Segment Open
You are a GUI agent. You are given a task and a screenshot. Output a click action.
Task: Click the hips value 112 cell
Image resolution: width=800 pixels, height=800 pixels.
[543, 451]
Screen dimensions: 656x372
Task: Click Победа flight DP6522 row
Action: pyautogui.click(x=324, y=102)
Segment Closed
• [What you have to do] Print the material verbatim, all of it.

• [Response for this exercise]
You are a GUI agent. You are given a task and a screenshot. Output a click action.
Task: Click the hips value 112 cell
Image resolution: width=800 pixels, height=800 pixels.
[543, 451]
Screen dimensions: 656x372
Task: Click Победа flight DP6522 row
Action: pyautogui.click(x=324, y=102)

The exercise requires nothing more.